- Top of Page
The web server may include log functionality for recording various log data related to each transaction. For example, this log data may include the Internet Protocol (“IP”) address of connected clients, the user's username, a date and time of a request, one or more status codes, a number of bytes received, an elapsed time to handle the request, a number of bytes sent, a type of action (e.g., a GET command), and a target file. The log functionality may generate log files containing the log data.
A web server administrator may find the log data to be useful for analyzing the number and type of transactions that are handled by a corresponding web server. For example, the web server administrator may analyze the log data in order determine whether the current web server has the capacity to handle the current load.
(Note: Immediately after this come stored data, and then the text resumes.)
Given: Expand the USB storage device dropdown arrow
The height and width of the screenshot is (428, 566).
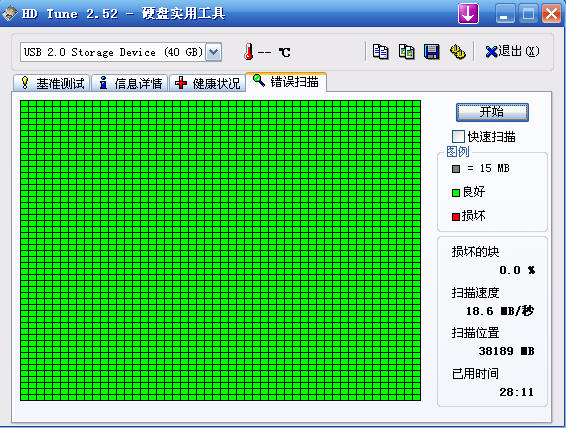Looking at the screenshot, I should pyautogui.click(x=213, y=52).
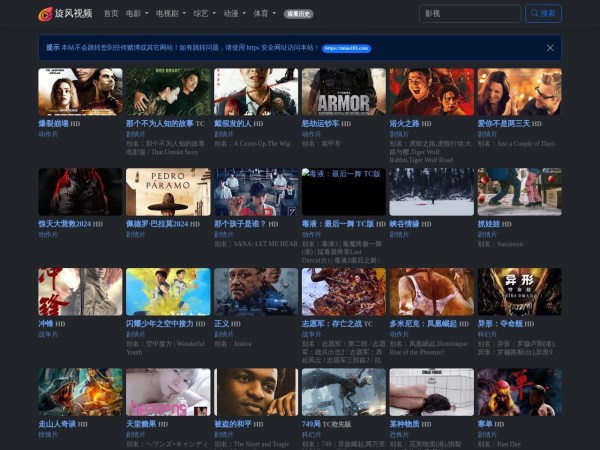Click the 搜索 search button
This screenshot has width=600, height=450.
pyautogui.click(x=543, y=14)
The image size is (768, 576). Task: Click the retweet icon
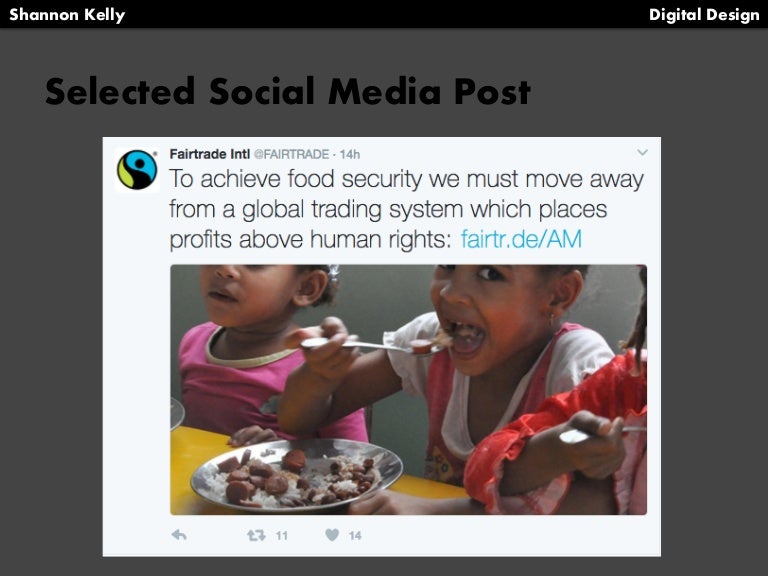(x=256, y=535)
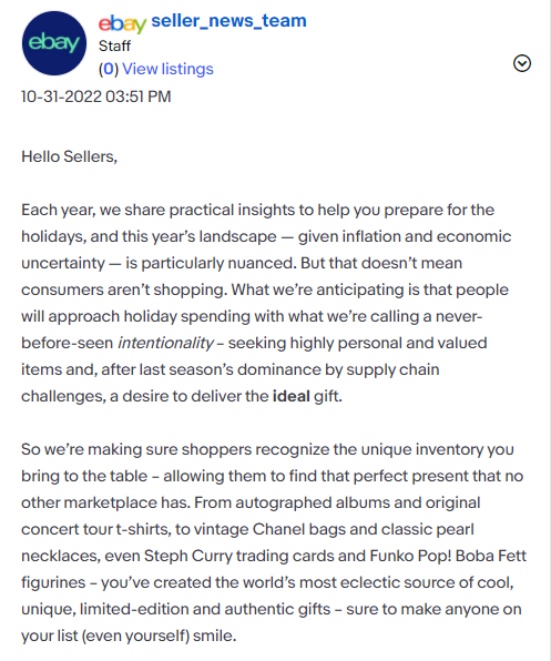Click the words "Funko Pop! Boba Fett"

(x=448, y=556)
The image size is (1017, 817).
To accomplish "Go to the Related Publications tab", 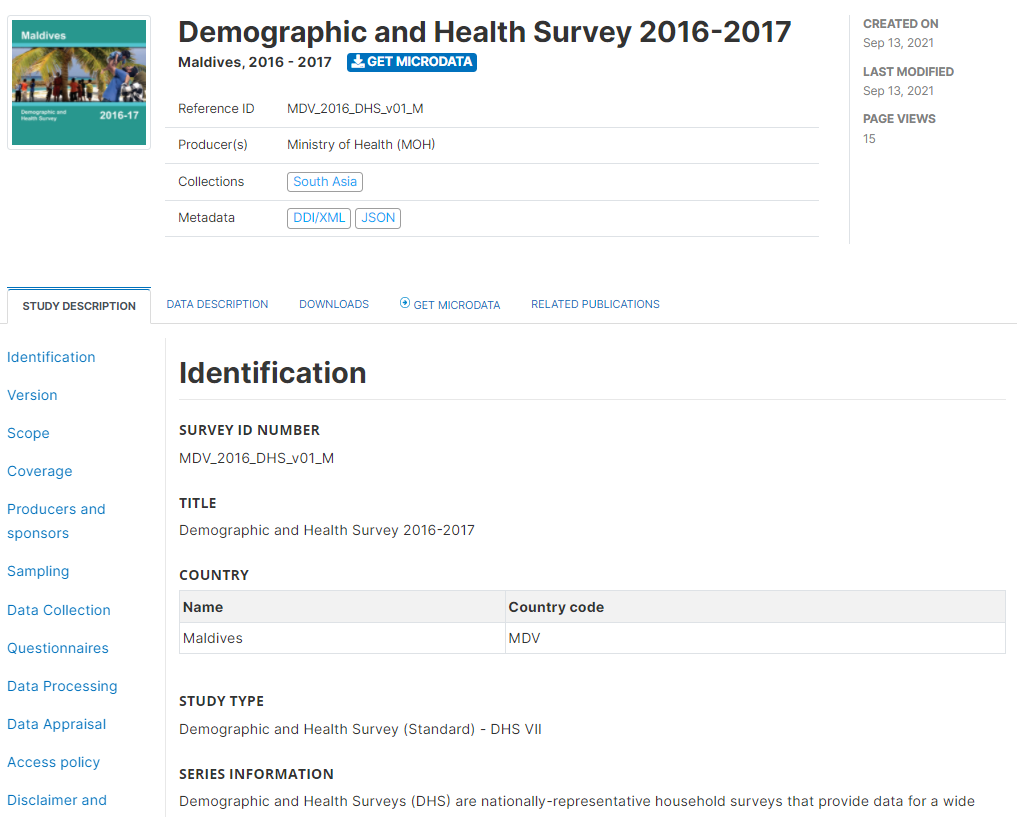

In this way, the web server administrator can make decisions as to whether the current web server should be upgraded.
Depending on the volume of transactions that are handled by a given web server, the size of corresponding log files can be substantial. As a result, manual review and analysis of such large log files can be time-consuming and tedious. Further, conventional automated approaches for analyzing log files can be inefficient and suboptimal for some applications.
It is with respect to these considerations and others that the disclosure made herein is presented.
- Top of Page
Technologies are described herein for analyzing web traffic. Through the utilization of the technologies and concepts presented herein, a web traffic analysis tool may be configured to identify requests within a web server log file. The web server log file may include multiple lines, each of which corresponds to a different web server request. A rules file may contain a sequence of rules, each of which identifies a type of request for each line in the web server log. Each rule may identify the type of request based on values of one or more attributes contained in each line.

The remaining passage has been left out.